5 momentos impactantes de Underplayed

Se você ainda não assistiu o documentário dirigido por Stacey Lee, “Underplayed”, esse artigo pode conter spoilers, não “subestime” o conteúdo do doc e vá logo assistir!

Todos sabemos que a música eletrônica nasceu dos ideais de diversidade, comunidade e inclusão (bora fazer o dever de casa pessoal!); ainda assim, em 2019, apenas 7% dos 100 melhores DJs eram mulheres. Elas representam menos de 3% na área de produção musical e funções técnicas na indústria. Para mulheres de cor então, o índice cai para menos de 0,3%.

Filmado durante a temporada de festivais de verão nos Estados Unidos, Underplayed apresenta um retrato da situação atual das questões de gênero, etnia e igualdade sexual através das lentes de mulheres pioneiras em suas áreas, artistas da próxima geração e líderes da indústria que defendem a mudança do cenário atual, buscando inspirar novos modelos de comportamento para as gerações futuras.

Underplayed apresenta NERVO, Rezz, Alison Wonderland, Tygapaw, TOKiMONSTA com trilha sonora original composta por Kate Simko. O documentário está disponível tanto para assinantes do Amazon Music Unlimited e Amazon Music HD direto no app da Amazon Music, bem como no Amazon Prime Video, sem custo adicional para os membros Prime.

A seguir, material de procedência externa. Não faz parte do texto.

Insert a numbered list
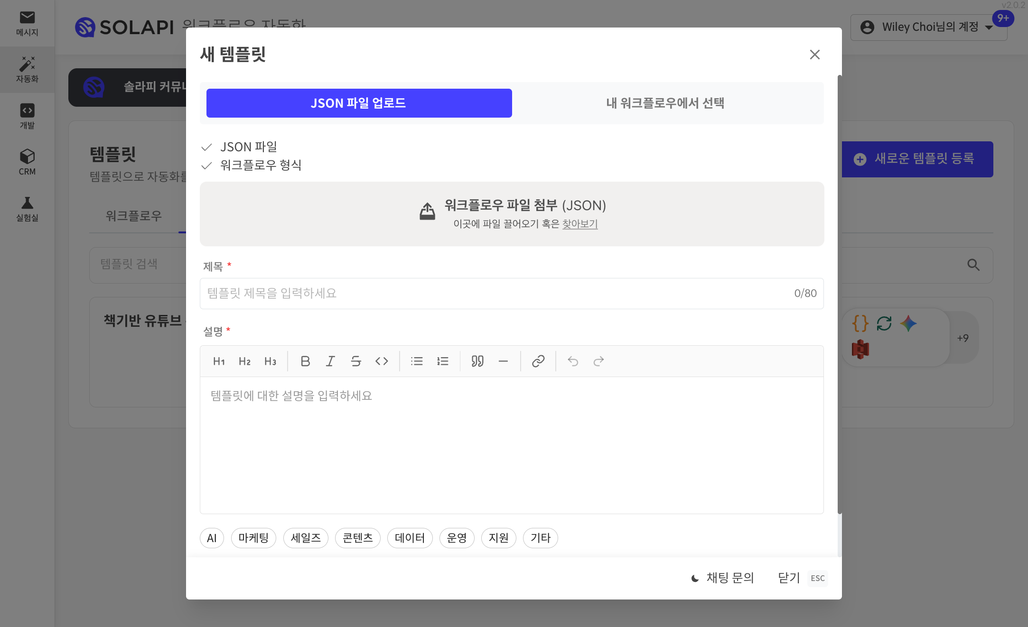click(x=442, y=361)
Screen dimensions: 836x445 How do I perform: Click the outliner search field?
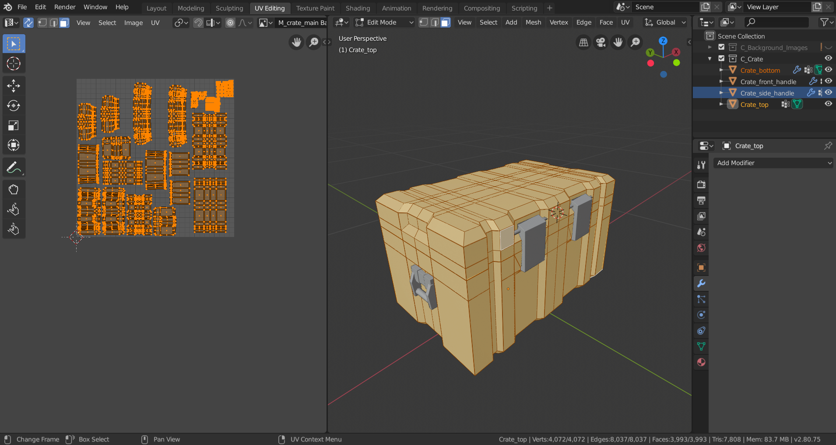coord(777,22)
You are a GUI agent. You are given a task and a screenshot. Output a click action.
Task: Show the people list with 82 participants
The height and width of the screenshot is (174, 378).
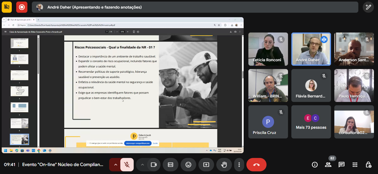tap(328, 165)
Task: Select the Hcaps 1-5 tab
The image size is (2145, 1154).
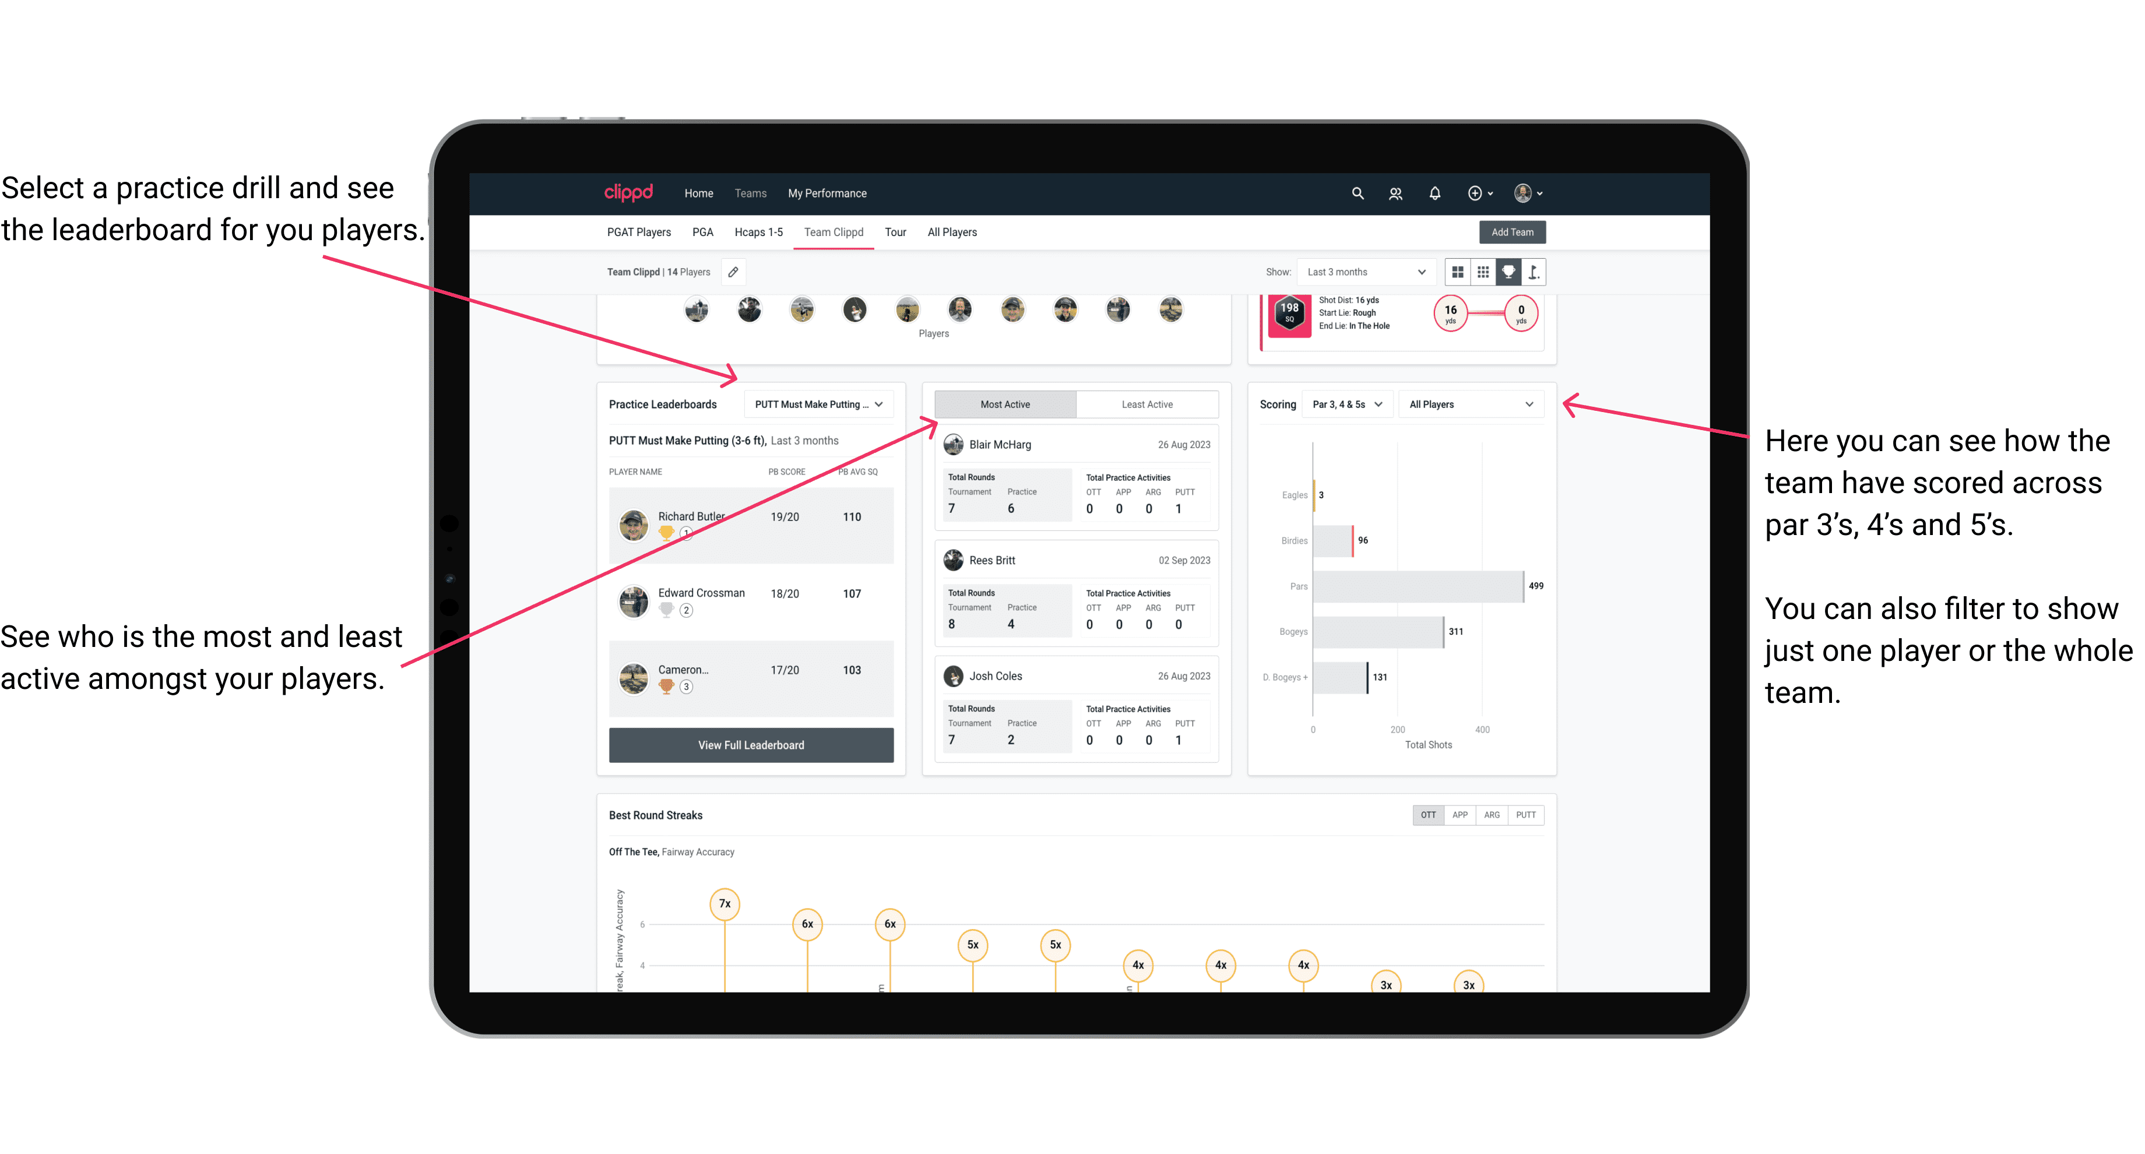Action: (x=757, y=231)
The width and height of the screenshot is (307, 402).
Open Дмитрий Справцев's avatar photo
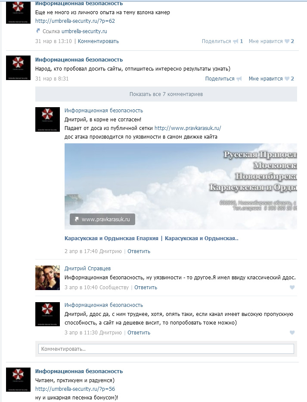[x=47, y=278]
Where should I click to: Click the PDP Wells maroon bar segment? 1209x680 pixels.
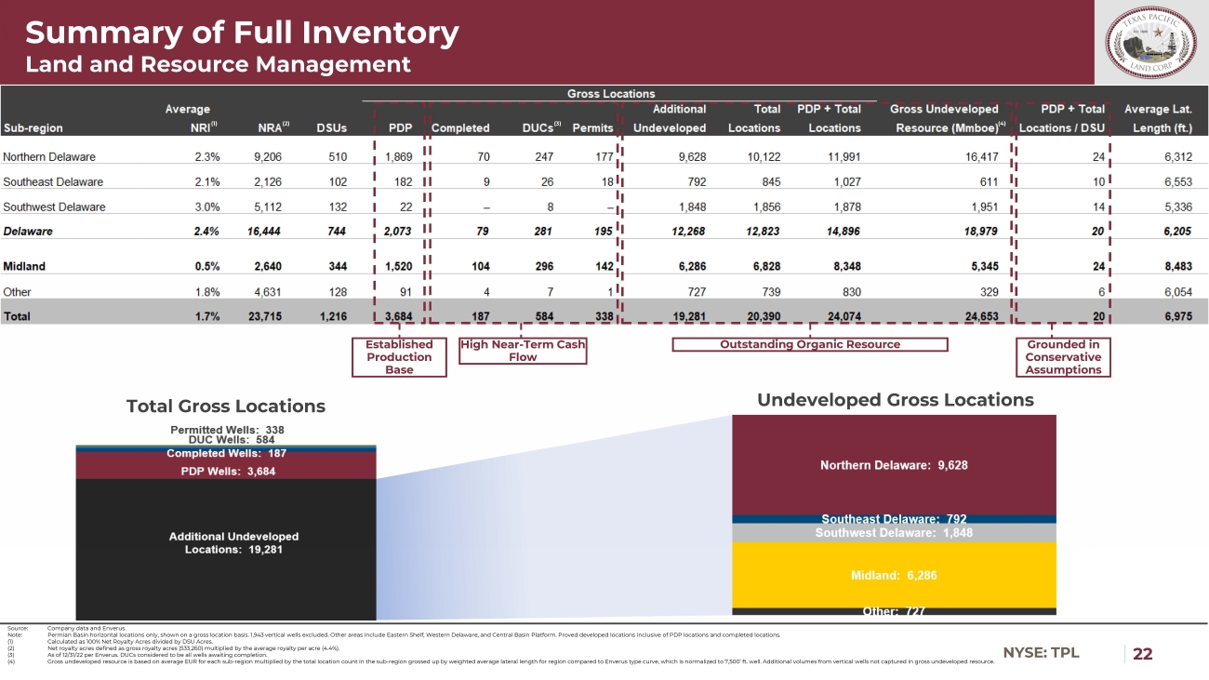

Com uma fotografia impecável, em vez de narração, Stacey Lee apresenta em “Underplayed” cenas reais do cotidiano e da história dessas artistas, resgata as mulheres importantes que contribuiram para a evolução e invenção de equipamentos eletrônicos, além de estatísticas profundamente desanimadoras sobre o quanto as mulheres estão “lucrando” no lado de cá da cultura pop.

Michelle Moog-Koussa, filha de Robert Moog, criador do sintetizador, resgatou momentos da história da concepção do Moog. Inspirado pelo Teremim, um dos primeiros dispositivos eletrônicos, Boob Moog passou a criar os seus próprios dispositivos e quando mostrou a Clara Rockmore, pioneira na música eletrônica e teremim, ela lhe disse que não eram tão bos quanto os teremins de verdade e disse que não queria um. A partir de então, Moog passou a usar Clara como guia para melhorar o circuito, contando com seus feedbacks sempre que necessário.

Mesmo que a história da música eletrônica seja repleta de mulheres que se tornaram pioneiras em suas áreas, ainda hoje a história que se é contada é a da desigualdade entre gêneros na cena eletrônica. Em 2019, os 15 DJs mais bem pagos ganharam US$ 261 milhões e todos eles eram homens. O documentário aponta também que mulheres na indústria são muito mais suscetíveis a sofrerem de ansiedade e depressão do que os homens.

Separamos 5 momentos que mais nos impactaram no documentário (#gatilhos) e vamos citá-los aqui para que fique gravado na nossa memória para lembrarmos de não subestimar a dor e a luta de cada uma de nós mulheres.

#1 Nightwave na sua primeira apresentação do Boiler Room

Nightwave foi convidada a se apresentar no Boiler Room de Paris pela primeira vez em 2016, mas a artista enfrentou problemas técnicos durante a sua apresentação e enquanto estava tentando resolver, claramente nervosa com a situação, alguém na plateia do Boiler Room ainda a apalpou, o que a gente percebe claramente no vídeo no momento em que ela se vira visivelmente incomodada (momento exibido durante o documentário). Não bastasse isso, as pessoas começaram a destilar ódio e mostrar o quanto o ser humano pode ser desprezível.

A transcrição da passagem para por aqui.